If you want an illustration of the old adage that “good news is no news,” simply try to find stories about the pilgrimage by tens of thousands of Shiites to the Kadhimiya shrine in northwest Baghdad on Thursday. There were a few accounts—see, for instance, this New York Times article and this from the Los Angeles Times—but they were buried deep inside the newspapers.
What happened on Thursday was pretty remarkable: nothing. At least nothing terribly violent. Last year at least twenty pilgrims were killed by sniper and mortar attacks. In 2005, 1,000 pilgrims died on a bridge after rumors of a suicide bomber caused mass hysteria. This year, the death toll was two—and they died not as a result of an insurgent attack, but in a crush to get onto a train. A sniper did open fire at the procession from a Sunni neighborhood, but he was gunned down by Iraqi security forces without any of the pilgrims being killed.

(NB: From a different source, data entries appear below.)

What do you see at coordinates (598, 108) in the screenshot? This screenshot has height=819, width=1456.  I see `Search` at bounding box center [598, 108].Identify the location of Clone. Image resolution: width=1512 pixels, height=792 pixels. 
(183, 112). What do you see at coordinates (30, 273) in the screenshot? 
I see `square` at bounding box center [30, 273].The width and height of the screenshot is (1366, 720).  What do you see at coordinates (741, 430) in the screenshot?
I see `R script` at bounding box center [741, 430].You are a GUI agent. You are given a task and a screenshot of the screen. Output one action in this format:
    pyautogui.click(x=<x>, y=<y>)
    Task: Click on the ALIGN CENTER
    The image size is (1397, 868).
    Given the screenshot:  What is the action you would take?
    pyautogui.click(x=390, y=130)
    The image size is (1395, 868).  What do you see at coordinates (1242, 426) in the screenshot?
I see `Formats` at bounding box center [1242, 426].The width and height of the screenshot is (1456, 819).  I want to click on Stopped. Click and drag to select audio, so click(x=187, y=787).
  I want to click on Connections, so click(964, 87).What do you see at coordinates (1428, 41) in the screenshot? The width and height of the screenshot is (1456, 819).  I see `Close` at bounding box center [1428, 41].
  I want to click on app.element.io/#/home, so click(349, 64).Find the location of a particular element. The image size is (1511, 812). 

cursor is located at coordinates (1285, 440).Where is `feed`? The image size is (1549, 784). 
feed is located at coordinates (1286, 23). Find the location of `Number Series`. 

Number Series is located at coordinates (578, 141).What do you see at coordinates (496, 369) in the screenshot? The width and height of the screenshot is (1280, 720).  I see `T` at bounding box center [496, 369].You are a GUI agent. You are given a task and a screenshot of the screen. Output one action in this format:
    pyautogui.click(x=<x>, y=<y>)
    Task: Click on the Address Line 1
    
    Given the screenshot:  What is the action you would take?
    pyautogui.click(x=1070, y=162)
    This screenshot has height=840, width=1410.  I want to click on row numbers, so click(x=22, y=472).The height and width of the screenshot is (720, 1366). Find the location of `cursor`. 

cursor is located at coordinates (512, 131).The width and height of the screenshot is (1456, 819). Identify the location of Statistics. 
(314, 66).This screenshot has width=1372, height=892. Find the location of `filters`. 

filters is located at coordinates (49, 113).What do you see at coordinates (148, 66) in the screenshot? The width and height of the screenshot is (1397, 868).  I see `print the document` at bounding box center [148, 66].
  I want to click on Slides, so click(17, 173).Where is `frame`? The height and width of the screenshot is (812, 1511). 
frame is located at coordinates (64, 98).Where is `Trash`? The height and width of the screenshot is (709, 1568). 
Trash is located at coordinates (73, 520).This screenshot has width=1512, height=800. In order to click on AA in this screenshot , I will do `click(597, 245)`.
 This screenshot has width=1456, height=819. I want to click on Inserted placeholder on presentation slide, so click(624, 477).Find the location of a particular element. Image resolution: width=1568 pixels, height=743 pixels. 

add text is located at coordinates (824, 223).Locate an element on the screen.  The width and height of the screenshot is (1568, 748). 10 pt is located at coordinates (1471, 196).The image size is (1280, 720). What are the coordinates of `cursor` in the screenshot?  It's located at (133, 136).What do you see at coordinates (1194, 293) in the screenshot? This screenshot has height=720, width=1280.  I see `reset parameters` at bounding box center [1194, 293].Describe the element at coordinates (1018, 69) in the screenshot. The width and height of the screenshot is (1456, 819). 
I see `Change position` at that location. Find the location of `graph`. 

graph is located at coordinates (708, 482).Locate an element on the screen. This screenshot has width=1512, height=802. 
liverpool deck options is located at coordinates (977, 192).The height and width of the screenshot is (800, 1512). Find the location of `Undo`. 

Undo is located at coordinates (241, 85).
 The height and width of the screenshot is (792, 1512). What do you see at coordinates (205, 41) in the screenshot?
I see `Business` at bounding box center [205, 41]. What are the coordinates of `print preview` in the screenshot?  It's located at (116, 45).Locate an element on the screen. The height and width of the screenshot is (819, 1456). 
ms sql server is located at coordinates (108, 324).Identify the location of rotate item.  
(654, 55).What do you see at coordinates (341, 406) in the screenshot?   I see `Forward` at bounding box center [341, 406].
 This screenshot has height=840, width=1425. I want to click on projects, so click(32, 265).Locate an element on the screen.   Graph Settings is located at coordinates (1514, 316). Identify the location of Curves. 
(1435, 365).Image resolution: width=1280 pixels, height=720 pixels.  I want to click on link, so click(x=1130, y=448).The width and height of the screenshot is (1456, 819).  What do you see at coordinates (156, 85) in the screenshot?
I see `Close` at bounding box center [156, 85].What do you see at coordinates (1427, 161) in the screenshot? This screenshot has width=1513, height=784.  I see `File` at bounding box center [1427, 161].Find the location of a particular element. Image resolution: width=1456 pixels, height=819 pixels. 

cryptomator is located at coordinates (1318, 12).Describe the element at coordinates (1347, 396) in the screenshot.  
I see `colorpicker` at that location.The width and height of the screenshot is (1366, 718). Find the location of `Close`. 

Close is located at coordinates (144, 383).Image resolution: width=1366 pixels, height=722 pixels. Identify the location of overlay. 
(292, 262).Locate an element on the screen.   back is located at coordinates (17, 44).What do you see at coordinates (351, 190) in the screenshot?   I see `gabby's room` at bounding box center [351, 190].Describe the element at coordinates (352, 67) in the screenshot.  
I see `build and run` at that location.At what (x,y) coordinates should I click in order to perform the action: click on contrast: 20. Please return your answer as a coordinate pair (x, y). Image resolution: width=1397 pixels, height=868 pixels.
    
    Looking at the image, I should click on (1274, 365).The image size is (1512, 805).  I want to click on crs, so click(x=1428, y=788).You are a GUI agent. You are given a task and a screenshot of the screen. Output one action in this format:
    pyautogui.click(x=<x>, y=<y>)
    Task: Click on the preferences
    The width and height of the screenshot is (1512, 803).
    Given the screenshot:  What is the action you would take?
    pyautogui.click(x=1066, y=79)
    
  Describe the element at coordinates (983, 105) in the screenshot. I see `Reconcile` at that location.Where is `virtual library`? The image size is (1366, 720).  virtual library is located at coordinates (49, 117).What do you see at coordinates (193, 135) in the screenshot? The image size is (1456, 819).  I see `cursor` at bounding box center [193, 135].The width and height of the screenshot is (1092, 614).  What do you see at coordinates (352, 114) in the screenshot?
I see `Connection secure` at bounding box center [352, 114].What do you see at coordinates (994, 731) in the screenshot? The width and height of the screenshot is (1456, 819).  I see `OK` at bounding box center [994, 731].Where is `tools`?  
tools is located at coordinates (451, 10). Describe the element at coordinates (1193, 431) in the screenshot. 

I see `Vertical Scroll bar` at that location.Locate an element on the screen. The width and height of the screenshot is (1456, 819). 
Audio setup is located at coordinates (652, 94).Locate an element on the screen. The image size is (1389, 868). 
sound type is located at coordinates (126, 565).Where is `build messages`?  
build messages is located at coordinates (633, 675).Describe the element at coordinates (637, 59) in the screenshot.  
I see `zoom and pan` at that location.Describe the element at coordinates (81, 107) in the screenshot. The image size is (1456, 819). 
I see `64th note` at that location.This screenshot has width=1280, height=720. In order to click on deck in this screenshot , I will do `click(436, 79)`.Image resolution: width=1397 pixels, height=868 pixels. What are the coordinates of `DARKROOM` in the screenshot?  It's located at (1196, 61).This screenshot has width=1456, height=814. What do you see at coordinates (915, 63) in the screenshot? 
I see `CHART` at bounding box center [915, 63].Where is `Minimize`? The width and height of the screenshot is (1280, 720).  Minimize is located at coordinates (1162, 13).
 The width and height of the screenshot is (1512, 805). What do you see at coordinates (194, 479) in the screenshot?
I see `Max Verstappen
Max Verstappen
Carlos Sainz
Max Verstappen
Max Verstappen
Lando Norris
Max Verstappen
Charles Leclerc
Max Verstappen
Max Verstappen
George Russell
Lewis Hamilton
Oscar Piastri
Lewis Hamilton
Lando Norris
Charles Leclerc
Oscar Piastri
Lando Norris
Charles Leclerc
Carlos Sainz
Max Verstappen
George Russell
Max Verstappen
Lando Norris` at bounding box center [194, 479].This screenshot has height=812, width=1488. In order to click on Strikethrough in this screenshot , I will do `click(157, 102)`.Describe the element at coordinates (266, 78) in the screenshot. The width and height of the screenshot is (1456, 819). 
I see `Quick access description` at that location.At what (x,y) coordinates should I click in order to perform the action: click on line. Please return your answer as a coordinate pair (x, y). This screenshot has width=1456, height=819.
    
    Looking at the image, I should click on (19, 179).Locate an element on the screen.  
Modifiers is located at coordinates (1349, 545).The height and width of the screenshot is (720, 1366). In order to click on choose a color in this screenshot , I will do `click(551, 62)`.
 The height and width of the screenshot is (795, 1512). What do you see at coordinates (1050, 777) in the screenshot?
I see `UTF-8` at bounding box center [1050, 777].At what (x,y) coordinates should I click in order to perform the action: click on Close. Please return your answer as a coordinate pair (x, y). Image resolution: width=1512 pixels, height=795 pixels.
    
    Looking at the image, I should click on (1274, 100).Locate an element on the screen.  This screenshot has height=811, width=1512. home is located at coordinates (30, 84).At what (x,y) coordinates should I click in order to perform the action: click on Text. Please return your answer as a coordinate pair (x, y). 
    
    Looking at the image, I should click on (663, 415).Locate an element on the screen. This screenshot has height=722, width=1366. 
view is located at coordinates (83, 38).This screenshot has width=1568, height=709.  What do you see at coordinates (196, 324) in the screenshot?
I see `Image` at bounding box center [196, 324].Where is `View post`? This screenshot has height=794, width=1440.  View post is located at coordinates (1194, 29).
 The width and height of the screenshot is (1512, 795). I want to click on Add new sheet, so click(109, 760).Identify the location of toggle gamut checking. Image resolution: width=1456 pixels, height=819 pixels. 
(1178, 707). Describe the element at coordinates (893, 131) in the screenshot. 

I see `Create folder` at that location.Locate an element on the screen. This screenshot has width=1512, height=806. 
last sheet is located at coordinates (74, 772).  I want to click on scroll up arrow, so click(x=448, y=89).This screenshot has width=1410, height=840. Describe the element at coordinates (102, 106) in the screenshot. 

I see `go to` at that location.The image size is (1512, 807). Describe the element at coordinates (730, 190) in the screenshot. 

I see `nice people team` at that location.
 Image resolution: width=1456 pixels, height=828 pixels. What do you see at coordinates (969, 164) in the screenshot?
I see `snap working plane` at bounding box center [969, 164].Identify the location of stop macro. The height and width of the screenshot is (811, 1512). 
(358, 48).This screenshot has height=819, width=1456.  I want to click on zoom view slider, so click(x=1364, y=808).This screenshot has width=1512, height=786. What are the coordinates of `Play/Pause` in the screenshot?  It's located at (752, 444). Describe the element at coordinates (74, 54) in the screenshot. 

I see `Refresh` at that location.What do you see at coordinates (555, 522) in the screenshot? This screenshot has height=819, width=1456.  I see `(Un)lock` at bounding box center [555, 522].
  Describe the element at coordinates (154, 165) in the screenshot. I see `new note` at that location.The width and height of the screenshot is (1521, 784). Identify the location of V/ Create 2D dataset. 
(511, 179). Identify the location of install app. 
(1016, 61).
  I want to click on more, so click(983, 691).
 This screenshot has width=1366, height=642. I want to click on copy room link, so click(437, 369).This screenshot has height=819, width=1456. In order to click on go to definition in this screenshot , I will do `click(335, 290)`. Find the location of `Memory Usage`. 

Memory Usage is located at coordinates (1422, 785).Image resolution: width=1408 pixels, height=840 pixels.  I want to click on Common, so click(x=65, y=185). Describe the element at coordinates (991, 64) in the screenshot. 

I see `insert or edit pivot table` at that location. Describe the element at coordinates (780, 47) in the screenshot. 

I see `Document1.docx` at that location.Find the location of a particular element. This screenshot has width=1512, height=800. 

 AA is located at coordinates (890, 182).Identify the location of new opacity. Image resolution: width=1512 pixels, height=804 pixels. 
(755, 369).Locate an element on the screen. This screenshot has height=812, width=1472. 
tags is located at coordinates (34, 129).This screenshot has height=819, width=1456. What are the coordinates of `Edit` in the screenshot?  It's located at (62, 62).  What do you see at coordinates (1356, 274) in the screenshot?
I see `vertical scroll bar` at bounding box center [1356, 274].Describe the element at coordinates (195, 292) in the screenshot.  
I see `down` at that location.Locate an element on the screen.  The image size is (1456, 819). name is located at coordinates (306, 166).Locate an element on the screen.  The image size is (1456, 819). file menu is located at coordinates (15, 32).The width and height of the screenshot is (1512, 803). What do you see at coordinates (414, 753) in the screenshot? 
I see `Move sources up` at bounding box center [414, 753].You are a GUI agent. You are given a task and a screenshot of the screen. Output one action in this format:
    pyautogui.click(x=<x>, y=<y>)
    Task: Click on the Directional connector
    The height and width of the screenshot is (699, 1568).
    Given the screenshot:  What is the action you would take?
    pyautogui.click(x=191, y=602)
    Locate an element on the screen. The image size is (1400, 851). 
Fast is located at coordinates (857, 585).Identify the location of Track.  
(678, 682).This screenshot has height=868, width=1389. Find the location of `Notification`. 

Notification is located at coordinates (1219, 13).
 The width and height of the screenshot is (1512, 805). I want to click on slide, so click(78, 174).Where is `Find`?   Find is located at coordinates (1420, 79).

The success of the march cannot be ascribed entirely to American and Iraqi security forces lining the parade route. Moqtada al-Sadr’s Jaish al-Mahdi militia also played a role in protecting the Shiite pilgrims. And it didn’t hurt that Sunnis effectively have been pushed out (or cleansed) from Kadhimiya, thereby creating a more secure environment for the Shiites. Nevertheless, the peaceful pilgrimage was a heartening sign of how, at long last, a modicum of security is coming to Baghdad.